L’art figuratif nécessite de faire passer une idée dans la matière. Il y a forcément une transformation. Je crois que je ne suis jamais arrivé à produire une pièce qui exprime exactement ma pensée.

C’est pour cette raison que tu continues !

J’ai toujours envie de continuer à chercher comment mélanger la beauté terrestre avec l’espace.

Tu as évoqué l’importance de la musique. L’importance du rythme est capitale même en peinture, dans tous les arts. Il est toujours question de vibrations.

La musique est abstraite. On la sent mais on ne la voit pas. Dans mon travail, le rythme peut être très rapide, très lent. J’écoute mon cerveau. L’âme aussi intervient. Il faut une semaine pour réaliser une œuvre de petite taille. Le temps nécessaire pour que tout évolue parce que l’on est toujours influencé en cours de route par quelque chose.

Un Don Quichotte en autoportrait?

Ton père a travaillé le bois. Toi non.

Enfant, je ramassais des bouts de bois que je sculptais. Ma seule réalisation en bois mesure 3 mètres 80. C’est un Don Quichotte. Je travaille la pierre, le marbre, l’argile pour arriver au bronze.

Le printemps

[La discussion se poursuit devant Le printemps. L’œuvre représente une femme dans un foisonnement de fleurs]

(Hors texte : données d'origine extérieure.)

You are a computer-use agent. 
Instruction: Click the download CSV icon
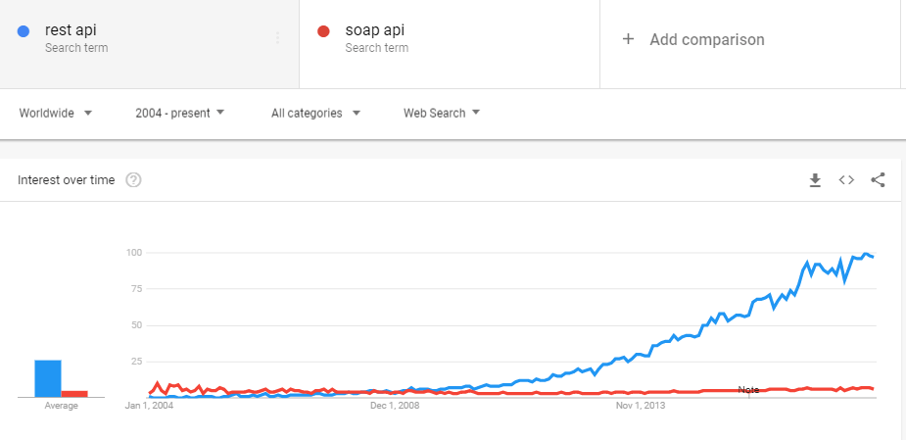click(x=815, y=180)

Pour nous, Italiens, le printemps est une femme. Celle-ci est en train de se réveiller. La Terre commence à s’animer, elle s’ouvre. La femme naît de ce mouvement et amène tout avec elle, les fleurs, les plantes, le pollen. Elle va bientôt ouvrir les yeux. Elle est une fleur parmi les fleurs. C’est un symbole, une allégorie : la femme est l’image de la création.

D’où vient la forme d’ensemble ?

On la retrouve souvent dans les églises. Le demi-cercle me plaît beaucoup. Il apporte une douceur. Il laisse une ouverture et montre quelque chose en train de se produire, de naître.

L’exposition présente 27 sculptures, 21 tableaux, 12 gravures. Elle se nomme « Vers l’indicible » et célèbre à la fois l’art, le mystère, le spirituel, la sensualité.

Voyage et rencontres se poursuivent à la librairie café Antiope.